Ses propres capteurs étaient aveugles derrière Merle mais les systèmes de détection de la base transmettaient leurs données au Vertue ça allait changer. Le mur compact de BAL venait de s'écarter pour révéler les signatures beaucoup plus puissantes qui se trouvaient derrière lui. Il s'agissait bien d'Harrington... et elle était aussi bonne que le disait son dossier, bon sang ! Sous ses yeux, les vaisseaux manticoriens vinrent se placer en avant du bouclier, adoptant une formation antimissile classique et déployant des leurres pendant que les Graysoniens disparaissaient derrière eux.

L'amiral Matthews observait patiemment son écran. Le Covington était encore privé de cinq lance-missiles mais ses armes à énergie et les générateurs de barrières latérales avaient été réparés en un temps record. Malgré tout, Matthews savait à quel point le navire aurait été impuissant face à l'attaque que le capitaine Harrington invitait délibérément. Il avait été horrifié lorsqu'elle lui avait décrit l'endurance des missiles sol-air havriens, due à leur propulsion plus robuste et plus imposante, mais elle avait eu l'air confiante.

L'heure était venue de voir si cette confiance était justifiée. Si ces missiles bénéficiaient de l'endurance estimée, ils accéléreraient jusqu'à l'incroyable vitesse de cent dix-sept mille km/s et parcourraient plus de huit millions de kilomètres avant que leur propulsion ne s'éteigne. Étant donné la vitesse d'approche de leurs propres bâtiments, on arrivait à une portée d'engagement efficace supérieure à neuf millions de kilomètres. La base devrait donc lancer la première bordée... à peu près... maintenant.

— Missiles détectés ! aboya Rafael Cardones. Ils approchent à huit cent trente-trois km/s2. Impact prévu dans cent trente-cinq secondes à partir de... maintenant !

— Lancez les défenses actives, plan Alpha.

— À vos ordres, commandant. Lancement du plan Alpha. »

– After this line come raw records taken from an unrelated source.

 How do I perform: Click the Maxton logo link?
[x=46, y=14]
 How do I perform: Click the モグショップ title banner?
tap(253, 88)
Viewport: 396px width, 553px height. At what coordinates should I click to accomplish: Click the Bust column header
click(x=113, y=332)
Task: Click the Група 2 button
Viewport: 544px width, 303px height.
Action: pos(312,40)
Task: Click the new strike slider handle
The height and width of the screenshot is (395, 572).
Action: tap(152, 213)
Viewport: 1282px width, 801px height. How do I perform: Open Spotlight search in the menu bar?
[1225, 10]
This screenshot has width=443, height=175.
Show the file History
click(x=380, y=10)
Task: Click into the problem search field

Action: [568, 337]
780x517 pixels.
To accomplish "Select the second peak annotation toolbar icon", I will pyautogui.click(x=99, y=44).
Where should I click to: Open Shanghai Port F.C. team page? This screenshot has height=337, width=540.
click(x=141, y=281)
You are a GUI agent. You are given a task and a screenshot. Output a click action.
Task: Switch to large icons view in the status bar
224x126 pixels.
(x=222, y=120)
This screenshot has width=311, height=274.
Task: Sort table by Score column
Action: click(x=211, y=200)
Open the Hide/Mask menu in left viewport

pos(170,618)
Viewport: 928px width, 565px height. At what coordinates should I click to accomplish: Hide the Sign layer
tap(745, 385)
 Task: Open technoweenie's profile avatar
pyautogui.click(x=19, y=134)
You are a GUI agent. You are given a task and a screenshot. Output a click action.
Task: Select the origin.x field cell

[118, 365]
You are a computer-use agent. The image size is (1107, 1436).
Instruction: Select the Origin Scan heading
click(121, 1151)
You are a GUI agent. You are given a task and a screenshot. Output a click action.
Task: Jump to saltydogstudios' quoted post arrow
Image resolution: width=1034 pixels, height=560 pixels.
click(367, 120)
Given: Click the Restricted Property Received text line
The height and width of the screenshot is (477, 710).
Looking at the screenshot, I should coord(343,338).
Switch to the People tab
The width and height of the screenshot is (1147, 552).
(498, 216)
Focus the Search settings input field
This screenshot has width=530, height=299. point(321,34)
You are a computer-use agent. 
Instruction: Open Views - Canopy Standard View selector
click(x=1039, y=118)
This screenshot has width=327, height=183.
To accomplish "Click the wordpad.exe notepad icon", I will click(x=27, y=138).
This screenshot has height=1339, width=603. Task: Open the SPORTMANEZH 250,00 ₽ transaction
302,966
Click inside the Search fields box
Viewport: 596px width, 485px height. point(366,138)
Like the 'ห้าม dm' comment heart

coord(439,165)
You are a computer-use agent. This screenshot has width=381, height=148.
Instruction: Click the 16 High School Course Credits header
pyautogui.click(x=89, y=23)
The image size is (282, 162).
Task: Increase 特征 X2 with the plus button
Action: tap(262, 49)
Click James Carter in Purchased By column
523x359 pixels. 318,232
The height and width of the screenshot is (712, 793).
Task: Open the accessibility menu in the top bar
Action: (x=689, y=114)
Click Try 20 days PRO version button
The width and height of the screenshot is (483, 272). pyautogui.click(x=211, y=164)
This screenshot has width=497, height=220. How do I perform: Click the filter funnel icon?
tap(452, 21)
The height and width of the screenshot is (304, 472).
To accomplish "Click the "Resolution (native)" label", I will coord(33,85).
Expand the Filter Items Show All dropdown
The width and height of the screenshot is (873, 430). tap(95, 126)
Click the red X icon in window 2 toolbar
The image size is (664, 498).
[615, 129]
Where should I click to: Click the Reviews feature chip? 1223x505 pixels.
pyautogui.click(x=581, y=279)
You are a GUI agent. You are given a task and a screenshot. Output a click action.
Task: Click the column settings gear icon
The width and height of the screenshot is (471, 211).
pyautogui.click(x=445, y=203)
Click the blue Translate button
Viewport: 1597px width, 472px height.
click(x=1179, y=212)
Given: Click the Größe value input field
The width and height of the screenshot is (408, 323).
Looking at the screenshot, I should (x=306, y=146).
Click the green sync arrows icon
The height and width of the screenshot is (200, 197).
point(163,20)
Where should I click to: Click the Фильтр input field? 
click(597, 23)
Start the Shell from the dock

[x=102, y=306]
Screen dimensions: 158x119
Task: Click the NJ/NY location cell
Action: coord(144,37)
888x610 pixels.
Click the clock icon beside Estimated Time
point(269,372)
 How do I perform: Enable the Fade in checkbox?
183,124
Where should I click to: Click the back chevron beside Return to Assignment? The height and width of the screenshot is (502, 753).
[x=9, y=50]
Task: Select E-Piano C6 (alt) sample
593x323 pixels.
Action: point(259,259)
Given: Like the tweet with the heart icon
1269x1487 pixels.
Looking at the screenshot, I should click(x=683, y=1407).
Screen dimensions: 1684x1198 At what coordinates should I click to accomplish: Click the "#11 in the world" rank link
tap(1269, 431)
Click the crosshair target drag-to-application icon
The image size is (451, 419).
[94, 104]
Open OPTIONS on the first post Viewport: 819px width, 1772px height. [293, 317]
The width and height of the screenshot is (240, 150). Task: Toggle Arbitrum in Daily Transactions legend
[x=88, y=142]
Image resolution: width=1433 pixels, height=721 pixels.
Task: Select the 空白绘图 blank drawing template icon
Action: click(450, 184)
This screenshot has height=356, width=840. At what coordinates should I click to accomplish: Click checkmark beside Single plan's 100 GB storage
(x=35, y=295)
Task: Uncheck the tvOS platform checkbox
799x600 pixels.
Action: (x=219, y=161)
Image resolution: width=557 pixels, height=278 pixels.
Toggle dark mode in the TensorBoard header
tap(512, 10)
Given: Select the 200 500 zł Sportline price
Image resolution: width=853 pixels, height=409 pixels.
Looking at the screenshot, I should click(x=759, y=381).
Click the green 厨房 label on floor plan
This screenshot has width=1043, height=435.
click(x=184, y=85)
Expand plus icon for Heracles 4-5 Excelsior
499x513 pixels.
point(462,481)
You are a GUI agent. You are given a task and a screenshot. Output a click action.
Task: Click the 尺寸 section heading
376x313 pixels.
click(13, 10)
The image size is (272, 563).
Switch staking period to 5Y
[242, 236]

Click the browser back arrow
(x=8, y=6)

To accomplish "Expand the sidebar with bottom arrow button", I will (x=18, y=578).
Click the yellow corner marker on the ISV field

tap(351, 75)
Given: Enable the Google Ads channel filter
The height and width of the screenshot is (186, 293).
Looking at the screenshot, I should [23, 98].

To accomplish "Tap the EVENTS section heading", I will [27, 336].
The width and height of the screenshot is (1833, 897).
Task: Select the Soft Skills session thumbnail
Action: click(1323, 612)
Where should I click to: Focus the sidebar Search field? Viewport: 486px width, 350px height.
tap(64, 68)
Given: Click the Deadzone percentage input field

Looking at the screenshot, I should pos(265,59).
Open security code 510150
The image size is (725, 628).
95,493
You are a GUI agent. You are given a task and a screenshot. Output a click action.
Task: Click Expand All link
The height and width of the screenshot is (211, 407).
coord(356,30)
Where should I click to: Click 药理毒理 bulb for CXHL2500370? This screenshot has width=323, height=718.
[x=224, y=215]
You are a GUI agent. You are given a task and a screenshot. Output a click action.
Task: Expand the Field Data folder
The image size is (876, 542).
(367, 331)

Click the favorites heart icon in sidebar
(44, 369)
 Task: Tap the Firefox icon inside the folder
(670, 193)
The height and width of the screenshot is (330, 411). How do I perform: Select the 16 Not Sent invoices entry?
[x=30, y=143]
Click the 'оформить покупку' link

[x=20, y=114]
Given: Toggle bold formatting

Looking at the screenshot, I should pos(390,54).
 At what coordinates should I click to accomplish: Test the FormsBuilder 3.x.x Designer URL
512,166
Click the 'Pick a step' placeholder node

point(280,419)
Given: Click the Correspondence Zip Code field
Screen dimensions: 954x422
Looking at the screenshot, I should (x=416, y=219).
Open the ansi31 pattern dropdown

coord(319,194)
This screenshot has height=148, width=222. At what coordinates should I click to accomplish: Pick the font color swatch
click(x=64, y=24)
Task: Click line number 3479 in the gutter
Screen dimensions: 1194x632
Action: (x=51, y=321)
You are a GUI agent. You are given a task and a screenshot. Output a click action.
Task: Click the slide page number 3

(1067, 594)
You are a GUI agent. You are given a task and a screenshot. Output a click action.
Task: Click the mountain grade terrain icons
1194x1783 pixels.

Le capitaine Theisman parvint à cesser de jurer. Il quitta des yeux sa carte pour lancer un regard assassin au lieutenant Trotter tandis que les premiers antimissiles manticoriens frappaient. Trotter n'y pouvait rien s'il était l'un des très rares officiers masadiens à bord du Principauté. En fait, c'était un type plutôt sympa, qui l'était devenu plus encore par une sorte de contamination intellectuelle au cours de son séjour à bord du vaisseau havrien. Malheureusement pour lui, il était masadien et à portée de main.

Trotter sentit le regard de son capitaine et rougit sous l'effet d'un curieux mélange de sentiments : humilié, il aurait voulu s'excuser, mais il en voulait aussi au commandant. Il ouvrit la bouche puis la referma et Theisman se força à détourner le regard. En guise d'excuse, il eut un petit haussement d'épaules à l'adresse du Masadien, puis il se concentra de nouveau sur sa carte.

La salve comptait trente missiles, plus qu'Honor n'en attendait, et ils étaient gros et dangereux. Chacun pesait plus de cent soixante tonnes, soit deux fois plus que ses propres missiles, et tout ce poids supplémentaire était dévolu à une impulsion plus robuste, de meilleures têtes chercheuses et des assistants de pénétration auxquels aucun missile havrien embarqué ne pouvait prétendre.

Toutefois, elle s'y était attendue et Rafe Cardones ainsi que le capitaine de corvette Amberson, l'officier tactique de l'Apollon, avaient disposé l'escadre selon un plan de défense classique en trois étapes. Les antimissiles de l'Intrépide se chargeaient des interceptions à longue distance tandis que l'Apollon et le Troubadour s'occupaient des projectiles qui échappaient au vaisseau amiral. Quant à ceux qui passaient à travers les deux couches d'interception, ils auraient affaire aux lasers des trois vaisseaux regroupés sous le contrôle de l'Intrépide.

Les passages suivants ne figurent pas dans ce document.